Segundo o Consórcio, qualquer alteração na quantidade de viagens depende de determinação oficial e pode ser comprovada documentalmente.

A concessionária também destacou que, desde o decreto de intervenção, a própria equipe nomeada pela Prefeitura possui competência para expedir ordens de serviço, razão pela qual considera incompatível a hipótese de ter aumentado unilateralmente o número de viagens.

Debate sobre os aportes

Em relação aos recursos financeiros, o Consórcio sustenta que não existe obrigação contratual ou legal para que os sócios realizem aportes de capital.

Na manifestação, as empresas afirmam que todos os repasses realizados anteriormente ocorreram de forma voluntária e foram motivados pelo desequilíbrio econômico do contrato, já que, segundo a concessionária, a receita obtida com as tarifas não cobre os custos da operação.

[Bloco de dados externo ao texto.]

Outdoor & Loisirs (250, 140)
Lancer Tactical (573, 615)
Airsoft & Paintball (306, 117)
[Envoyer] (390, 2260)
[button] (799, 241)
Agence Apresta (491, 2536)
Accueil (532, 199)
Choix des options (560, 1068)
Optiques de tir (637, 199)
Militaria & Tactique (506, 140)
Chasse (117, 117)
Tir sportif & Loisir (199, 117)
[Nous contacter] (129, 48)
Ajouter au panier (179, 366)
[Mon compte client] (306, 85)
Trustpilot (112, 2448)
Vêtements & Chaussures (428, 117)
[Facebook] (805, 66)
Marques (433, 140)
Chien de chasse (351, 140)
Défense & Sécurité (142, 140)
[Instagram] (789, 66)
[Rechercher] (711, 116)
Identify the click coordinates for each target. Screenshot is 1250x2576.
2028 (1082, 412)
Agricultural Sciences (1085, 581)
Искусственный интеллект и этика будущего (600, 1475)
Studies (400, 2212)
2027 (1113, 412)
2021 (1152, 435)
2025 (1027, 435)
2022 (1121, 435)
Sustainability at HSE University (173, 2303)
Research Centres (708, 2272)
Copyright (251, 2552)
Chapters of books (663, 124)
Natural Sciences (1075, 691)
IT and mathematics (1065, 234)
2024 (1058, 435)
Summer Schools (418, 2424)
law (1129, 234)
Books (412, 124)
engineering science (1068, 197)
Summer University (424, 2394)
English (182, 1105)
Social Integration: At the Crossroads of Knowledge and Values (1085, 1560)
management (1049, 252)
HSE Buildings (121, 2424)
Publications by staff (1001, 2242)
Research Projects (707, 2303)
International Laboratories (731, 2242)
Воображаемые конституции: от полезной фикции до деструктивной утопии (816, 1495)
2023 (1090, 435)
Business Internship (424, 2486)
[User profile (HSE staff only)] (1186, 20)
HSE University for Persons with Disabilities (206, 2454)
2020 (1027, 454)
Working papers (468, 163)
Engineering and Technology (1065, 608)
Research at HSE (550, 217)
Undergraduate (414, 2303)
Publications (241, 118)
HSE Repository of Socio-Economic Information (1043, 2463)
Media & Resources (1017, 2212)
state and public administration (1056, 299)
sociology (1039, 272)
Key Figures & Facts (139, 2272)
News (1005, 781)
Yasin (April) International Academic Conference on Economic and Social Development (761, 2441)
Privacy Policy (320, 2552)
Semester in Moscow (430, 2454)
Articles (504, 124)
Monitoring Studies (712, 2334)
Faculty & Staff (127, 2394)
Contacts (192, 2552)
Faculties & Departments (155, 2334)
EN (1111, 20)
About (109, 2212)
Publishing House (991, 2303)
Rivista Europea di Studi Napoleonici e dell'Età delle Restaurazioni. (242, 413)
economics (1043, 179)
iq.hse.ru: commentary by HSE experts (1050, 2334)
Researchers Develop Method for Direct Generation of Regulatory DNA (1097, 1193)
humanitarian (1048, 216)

O grupo também argumenta que, após a decretação da intervenção, os administradores perderam os poderes de gestão sobre a empresa, razão pela qual entendem não ser possível exigir novos aportes financeiros enquanto permanecem afastados da administração.

Além disso, o Consórcio afirma que continuará colaborando com o procedimento administrativo instaurado pela Prefeitura e que apresentará sua defesa pelas vias legais.

Impasse segue sem definição

As declarações do interventor e a resposta do Consórcio evidenciam o aumento da tensão em torno da intervenção no transporte coletivo de Campo Grande.

Enquanto a administração municipal sustenta que há indícios de decisões capazes de comprometer financeiramente a continuidade do serviço, os empresários afirmam que atuaram dentro das regras do contrato de concessão e negam qualquer prática destinada a dificultar os trabalhos da intervenção.

O caso deverá seguir sendo analisado tanto no âmbito administrativo quanto, eventualmente, no Judiciário, caso o Município formalize as medidas anunciadas pela equipe interventora.